Habit persistence is the dominant dynamic force: \(\tau \approx 0.65\)

0.65

\(\tau\), the temporal-lag coefficient (\(z = 33.33\)) · about 65% of last year’s consumption persists into this year

Tau = 0.654 estimated alone, 0.639 jointly with the spatiotemporal lag — large and rock-solid either way. The spatiotemporal lag psi loses significance once tau is in the model (p = 0.130), so own past consumption, not neighbors’ past consumption, drives the persistence. Cigarettes are habit-forming even at the state-aggregate level.

Static models hide the timing: short-run elasticity −0.15, long-run −0.42

\[\text{long-run} = \frac{\hat\beta_{logp}}{1 - \tau} = \frac{-0.150}{1 - 0.639} \approx -0.42\]

The static SDM conflates short- and long-run responses into one coefficient; the dynamic model separates how fast a tax bites from how hard it eventually bites.

The dynamic short-run own-price elasticity is −0.15, about half the static SDM’s −0.31. But dividing by (1 − tau) recovers a long-run elasticity near −0.42, close to the static estimate. So the static SDM was reporting something between the short- and long-run; the dynamic model tells you a tax takes several years to reach full effect because consumers adjust habits slowly.

Does the spatial model identify a causal tax effect? No — it disciplines correlation

Objection. Adding a weight matrix can’t manufacture identification — \(\rho\) and the spillovers are still associations.

Response. Correct. The SDM models the structure of cross-state dependence; it does not relax the usual selection-on-observables assumptions. The contribution is a better-specified demand model — one that stops attributing neighbors’ influence to own price — not a quasi-experimental tax effect.

Steelman, don’t strawman. xsmle gives consistent ML estimates of the spatial DGP under correct specification, and the Wald tests defend that specification. But none of this is a natural experiment on taxation. The estimand is a structural elasticity within the spatial-panel model, not an ATE from a tax reform. Be honest about what spatial econometrics buys you: correct functional form for interdependence, not identification from variation in policy.

Coordinated regional taxation beats isolated state-level taxes — and takes years to bite.

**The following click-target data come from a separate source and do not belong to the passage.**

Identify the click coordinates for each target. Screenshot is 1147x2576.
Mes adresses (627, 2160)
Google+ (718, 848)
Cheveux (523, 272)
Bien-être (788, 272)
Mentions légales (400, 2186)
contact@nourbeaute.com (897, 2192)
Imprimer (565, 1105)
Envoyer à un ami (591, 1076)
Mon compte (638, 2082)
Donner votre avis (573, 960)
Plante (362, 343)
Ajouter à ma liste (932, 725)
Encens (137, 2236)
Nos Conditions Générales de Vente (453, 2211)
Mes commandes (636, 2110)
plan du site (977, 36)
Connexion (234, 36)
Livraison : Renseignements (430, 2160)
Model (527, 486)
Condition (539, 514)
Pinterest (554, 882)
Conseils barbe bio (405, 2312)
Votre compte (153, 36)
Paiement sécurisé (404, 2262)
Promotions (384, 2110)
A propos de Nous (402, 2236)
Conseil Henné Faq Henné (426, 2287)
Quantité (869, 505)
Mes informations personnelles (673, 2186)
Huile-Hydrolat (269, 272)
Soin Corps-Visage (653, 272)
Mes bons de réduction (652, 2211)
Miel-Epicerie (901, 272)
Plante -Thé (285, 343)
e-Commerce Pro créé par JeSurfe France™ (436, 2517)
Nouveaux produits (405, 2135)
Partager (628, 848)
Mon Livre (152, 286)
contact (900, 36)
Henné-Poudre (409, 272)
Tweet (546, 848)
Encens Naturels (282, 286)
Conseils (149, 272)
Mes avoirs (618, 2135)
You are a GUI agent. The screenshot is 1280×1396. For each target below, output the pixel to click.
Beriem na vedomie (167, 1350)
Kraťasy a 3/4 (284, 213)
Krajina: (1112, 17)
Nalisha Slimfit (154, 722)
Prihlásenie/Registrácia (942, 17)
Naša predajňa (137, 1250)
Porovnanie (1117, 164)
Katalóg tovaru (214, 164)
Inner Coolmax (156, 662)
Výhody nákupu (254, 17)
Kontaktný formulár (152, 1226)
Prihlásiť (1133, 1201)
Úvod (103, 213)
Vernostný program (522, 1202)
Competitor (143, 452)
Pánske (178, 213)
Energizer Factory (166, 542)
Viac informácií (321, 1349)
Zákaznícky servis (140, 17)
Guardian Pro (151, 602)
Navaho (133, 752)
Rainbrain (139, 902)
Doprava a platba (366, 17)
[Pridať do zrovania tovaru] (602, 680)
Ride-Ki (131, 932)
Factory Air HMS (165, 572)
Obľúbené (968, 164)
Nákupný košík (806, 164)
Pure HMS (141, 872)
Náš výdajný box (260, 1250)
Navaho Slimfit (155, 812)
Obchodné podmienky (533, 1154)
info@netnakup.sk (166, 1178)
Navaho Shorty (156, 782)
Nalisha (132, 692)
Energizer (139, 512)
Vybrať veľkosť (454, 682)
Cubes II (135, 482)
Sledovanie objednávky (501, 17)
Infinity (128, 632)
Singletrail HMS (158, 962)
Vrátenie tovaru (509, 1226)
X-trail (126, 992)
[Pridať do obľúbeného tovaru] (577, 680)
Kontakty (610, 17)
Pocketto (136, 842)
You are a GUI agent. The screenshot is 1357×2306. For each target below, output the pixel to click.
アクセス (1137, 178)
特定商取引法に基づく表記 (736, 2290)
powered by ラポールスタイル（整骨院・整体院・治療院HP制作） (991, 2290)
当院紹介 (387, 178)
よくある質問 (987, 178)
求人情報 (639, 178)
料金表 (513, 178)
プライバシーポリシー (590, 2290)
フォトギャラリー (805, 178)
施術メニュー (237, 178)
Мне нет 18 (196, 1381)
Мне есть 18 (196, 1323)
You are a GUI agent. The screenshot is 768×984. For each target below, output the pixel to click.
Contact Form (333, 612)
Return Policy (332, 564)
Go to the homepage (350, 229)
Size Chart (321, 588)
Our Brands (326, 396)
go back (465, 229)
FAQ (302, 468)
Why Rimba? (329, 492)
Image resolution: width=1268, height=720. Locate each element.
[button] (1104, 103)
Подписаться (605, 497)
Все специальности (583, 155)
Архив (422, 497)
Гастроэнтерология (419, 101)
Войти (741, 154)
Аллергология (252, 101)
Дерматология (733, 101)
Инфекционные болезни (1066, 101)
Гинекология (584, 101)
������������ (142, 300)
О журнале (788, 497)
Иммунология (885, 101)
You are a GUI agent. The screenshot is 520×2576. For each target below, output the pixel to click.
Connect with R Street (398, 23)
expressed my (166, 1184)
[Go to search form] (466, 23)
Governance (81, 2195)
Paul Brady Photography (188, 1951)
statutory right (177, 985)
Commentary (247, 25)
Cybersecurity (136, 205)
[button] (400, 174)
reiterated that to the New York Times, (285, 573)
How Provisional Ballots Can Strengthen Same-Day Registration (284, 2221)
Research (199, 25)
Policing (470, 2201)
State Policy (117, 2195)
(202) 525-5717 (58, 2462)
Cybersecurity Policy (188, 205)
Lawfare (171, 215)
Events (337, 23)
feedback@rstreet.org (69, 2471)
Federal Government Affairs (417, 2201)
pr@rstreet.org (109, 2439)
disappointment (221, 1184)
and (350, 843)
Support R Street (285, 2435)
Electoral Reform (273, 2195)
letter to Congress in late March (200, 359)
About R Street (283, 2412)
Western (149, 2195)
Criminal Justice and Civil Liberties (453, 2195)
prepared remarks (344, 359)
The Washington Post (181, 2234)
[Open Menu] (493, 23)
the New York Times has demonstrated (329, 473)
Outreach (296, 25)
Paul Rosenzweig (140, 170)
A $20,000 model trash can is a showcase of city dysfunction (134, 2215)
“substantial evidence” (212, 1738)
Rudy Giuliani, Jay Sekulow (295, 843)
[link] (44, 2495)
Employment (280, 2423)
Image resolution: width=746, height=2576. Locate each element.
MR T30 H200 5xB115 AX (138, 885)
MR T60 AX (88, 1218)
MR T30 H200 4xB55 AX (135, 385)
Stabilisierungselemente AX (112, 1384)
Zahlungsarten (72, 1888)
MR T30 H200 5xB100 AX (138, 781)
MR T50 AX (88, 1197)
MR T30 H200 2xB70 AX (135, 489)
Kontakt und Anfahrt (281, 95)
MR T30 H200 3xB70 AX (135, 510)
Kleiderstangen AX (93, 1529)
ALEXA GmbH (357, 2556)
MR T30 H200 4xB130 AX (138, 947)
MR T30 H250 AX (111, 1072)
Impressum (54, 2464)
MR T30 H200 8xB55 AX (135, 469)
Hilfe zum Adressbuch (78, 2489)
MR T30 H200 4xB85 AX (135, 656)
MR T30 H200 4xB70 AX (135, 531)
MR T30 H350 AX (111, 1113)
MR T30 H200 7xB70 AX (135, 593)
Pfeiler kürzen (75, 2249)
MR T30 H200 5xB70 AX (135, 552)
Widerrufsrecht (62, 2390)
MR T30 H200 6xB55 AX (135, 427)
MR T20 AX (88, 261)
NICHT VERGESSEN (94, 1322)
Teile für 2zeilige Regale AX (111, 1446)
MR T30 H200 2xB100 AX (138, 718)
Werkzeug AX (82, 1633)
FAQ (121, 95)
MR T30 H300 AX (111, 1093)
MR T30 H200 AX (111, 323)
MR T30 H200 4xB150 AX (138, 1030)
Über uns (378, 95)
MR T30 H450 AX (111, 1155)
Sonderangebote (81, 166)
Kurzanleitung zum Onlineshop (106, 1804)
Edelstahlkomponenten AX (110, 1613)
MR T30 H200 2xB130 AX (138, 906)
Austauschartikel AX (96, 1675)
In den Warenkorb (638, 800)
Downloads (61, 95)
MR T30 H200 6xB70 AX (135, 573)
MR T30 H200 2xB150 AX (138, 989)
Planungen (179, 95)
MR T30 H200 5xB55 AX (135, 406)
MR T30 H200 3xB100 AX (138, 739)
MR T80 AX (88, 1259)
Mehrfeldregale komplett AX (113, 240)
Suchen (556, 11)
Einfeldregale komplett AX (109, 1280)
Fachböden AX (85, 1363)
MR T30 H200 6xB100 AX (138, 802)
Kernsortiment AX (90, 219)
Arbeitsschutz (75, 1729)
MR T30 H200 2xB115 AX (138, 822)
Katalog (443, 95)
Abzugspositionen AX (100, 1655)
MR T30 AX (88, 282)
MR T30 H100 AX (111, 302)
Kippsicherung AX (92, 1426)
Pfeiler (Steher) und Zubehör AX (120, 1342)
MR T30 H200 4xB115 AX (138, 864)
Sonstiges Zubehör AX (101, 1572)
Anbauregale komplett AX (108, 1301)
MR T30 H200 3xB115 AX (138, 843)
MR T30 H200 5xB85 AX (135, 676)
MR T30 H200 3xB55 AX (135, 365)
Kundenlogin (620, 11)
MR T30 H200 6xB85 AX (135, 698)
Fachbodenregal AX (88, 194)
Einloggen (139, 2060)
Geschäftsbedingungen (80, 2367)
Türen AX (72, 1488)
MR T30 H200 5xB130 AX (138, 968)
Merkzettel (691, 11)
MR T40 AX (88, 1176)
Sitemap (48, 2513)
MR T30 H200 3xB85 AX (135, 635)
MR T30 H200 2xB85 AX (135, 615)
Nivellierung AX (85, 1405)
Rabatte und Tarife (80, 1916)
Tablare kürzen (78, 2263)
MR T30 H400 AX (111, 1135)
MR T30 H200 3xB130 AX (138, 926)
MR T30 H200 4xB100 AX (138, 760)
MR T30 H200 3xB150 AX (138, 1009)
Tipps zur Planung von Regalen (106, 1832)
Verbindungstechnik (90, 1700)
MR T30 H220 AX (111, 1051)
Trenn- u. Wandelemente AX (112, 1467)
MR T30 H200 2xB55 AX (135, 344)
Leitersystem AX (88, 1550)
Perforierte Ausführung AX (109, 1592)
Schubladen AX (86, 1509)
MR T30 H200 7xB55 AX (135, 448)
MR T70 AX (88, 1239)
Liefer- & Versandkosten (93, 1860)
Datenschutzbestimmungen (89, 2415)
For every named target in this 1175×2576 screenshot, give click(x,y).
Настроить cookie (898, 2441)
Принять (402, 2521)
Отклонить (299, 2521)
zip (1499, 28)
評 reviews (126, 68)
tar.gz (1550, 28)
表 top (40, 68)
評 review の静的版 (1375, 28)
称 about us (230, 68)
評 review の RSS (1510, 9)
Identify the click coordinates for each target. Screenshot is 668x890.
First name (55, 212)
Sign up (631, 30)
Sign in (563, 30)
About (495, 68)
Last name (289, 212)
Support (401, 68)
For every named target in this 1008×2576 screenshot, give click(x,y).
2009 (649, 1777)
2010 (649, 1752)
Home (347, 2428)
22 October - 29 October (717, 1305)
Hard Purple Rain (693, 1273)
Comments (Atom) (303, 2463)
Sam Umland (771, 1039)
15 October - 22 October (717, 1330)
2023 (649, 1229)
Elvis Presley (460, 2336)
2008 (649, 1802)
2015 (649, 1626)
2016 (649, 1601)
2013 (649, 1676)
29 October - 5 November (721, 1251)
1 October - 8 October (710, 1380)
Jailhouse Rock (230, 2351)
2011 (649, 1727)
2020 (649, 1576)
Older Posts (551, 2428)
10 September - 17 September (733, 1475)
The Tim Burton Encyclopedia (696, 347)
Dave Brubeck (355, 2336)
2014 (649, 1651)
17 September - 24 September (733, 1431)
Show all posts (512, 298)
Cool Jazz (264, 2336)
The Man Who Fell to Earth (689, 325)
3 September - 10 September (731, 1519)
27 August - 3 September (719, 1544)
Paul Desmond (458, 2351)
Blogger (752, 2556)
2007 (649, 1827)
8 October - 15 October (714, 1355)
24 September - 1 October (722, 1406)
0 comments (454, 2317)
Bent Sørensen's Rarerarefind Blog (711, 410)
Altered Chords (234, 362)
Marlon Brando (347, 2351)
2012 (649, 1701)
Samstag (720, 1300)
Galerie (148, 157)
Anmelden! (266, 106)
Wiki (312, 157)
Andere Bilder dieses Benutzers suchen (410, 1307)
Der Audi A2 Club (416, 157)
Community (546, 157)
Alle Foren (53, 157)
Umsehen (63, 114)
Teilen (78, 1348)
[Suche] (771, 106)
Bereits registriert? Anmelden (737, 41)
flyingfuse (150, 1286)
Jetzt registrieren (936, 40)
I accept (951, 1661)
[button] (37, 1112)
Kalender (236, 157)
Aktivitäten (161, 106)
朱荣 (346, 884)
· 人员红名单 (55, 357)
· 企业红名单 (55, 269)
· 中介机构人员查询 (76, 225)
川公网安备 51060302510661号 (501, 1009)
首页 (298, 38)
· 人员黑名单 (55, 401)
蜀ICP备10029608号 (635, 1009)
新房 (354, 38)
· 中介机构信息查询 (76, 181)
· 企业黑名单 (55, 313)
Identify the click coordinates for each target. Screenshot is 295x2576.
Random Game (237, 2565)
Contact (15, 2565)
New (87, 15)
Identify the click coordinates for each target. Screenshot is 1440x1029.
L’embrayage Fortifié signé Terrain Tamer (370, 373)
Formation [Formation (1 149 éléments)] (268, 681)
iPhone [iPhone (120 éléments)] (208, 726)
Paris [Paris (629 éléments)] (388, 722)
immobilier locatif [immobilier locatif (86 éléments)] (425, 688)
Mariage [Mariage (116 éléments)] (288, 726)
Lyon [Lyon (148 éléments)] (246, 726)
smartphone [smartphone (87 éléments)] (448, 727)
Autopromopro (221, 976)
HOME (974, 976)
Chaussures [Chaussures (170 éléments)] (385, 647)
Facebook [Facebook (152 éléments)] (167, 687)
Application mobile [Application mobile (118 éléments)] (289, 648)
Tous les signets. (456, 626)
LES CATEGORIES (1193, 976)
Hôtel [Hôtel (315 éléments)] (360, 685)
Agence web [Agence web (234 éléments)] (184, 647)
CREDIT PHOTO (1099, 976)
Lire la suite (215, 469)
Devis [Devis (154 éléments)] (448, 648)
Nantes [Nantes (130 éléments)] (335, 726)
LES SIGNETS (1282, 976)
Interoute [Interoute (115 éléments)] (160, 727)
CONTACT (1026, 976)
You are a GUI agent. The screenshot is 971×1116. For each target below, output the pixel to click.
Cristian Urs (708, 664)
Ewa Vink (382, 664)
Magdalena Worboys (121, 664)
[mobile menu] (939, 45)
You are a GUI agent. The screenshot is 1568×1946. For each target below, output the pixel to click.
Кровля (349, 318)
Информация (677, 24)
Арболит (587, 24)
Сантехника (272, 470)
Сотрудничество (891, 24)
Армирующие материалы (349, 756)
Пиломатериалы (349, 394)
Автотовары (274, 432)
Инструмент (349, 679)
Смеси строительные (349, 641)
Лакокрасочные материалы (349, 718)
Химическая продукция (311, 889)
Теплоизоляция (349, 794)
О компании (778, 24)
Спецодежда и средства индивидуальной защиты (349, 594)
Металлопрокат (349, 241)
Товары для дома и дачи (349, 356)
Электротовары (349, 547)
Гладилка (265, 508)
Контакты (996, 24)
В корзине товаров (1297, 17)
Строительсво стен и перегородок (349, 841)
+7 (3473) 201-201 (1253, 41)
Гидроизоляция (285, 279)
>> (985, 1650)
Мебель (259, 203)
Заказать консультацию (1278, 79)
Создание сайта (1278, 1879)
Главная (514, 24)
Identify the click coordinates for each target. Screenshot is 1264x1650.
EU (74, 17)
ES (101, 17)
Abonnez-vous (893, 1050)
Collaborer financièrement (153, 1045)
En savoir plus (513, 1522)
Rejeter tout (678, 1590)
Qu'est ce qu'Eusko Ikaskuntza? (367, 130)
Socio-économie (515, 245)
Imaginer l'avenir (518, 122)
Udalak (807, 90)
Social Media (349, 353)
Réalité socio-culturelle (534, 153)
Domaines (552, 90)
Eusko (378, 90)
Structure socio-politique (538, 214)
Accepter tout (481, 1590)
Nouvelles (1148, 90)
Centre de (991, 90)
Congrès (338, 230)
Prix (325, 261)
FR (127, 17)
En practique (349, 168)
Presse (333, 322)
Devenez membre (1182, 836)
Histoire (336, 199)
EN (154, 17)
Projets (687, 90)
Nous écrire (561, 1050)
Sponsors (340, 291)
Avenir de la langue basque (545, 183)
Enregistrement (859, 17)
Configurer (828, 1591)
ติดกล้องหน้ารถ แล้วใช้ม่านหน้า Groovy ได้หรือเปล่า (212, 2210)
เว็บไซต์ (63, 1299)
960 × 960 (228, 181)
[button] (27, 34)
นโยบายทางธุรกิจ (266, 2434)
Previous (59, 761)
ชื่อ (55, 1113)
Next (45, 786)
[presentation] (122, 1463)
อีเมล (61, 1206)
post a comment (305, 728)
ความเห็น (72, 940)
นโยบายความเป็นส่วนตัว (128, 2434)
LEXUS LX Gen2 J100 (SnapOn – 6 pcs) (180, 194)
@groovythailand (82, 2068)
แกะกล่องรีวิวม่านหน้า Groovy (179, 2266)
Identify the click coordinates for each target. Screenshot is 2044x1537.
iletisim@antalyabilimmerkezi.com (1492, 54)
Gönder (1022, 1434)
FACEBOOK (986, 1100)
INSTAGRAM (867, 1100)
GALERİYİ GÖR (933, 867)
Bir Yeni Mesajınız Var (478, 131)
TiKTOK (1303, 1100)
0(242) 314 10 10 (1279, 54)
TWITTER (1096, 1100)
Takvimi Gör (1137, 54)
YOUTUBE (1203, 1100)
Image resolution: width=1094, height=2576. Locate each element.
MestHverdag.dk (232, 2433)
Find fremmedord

The single takeaway. Because the indirect price effect is as large as the direct one, a state acting alone loses much of its tax’s bite to cross-border shopping, while neighbors raising taxes together amplify the total demand reduction. And because habit persistence is 0.65, the full effect of any tax change unfolds over several years. The policy lesson and the timing lesson both fall out of the spatial-dynamic model — and both are invisible to two-way FE.